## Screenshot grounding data
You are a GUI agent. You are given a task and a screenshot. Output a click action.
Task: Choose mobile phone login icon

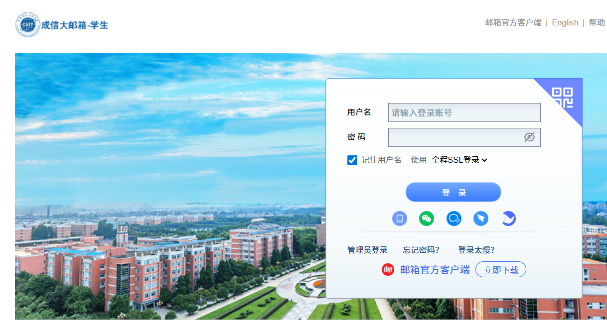[400, 219]
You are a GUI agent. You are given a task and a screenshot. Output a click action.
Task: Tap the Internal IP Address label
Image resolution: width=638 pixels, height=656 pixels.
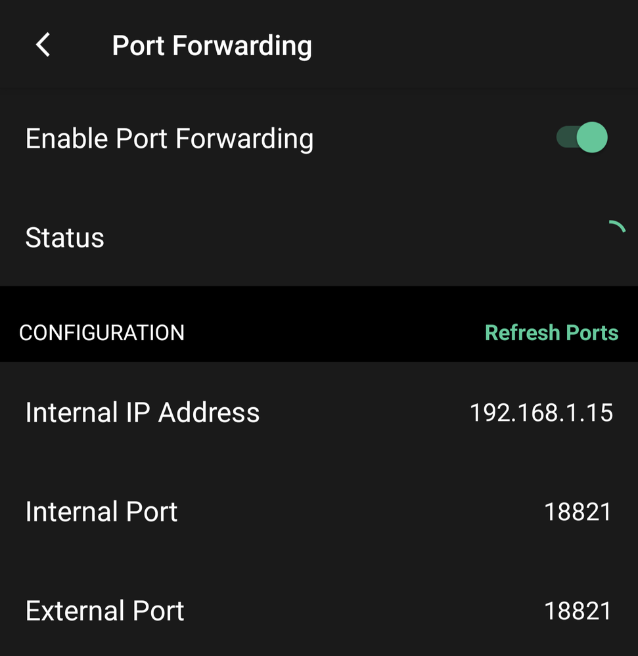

## WORK INSTRUCTION
Print every entry exactly; omit the pictures.

## ANSWER FOR THE TASK
You are a GUI agent. You are given a task and a screenshot. Output a click action.
Task: Choose mobile phone login icon

[400, 219]
You are a GUI agent. You are given a task and a screenshot. Output a click action.
Task: Tap the Internal IP Address label
Image resolution: width=638 pixels, height=656 pixels.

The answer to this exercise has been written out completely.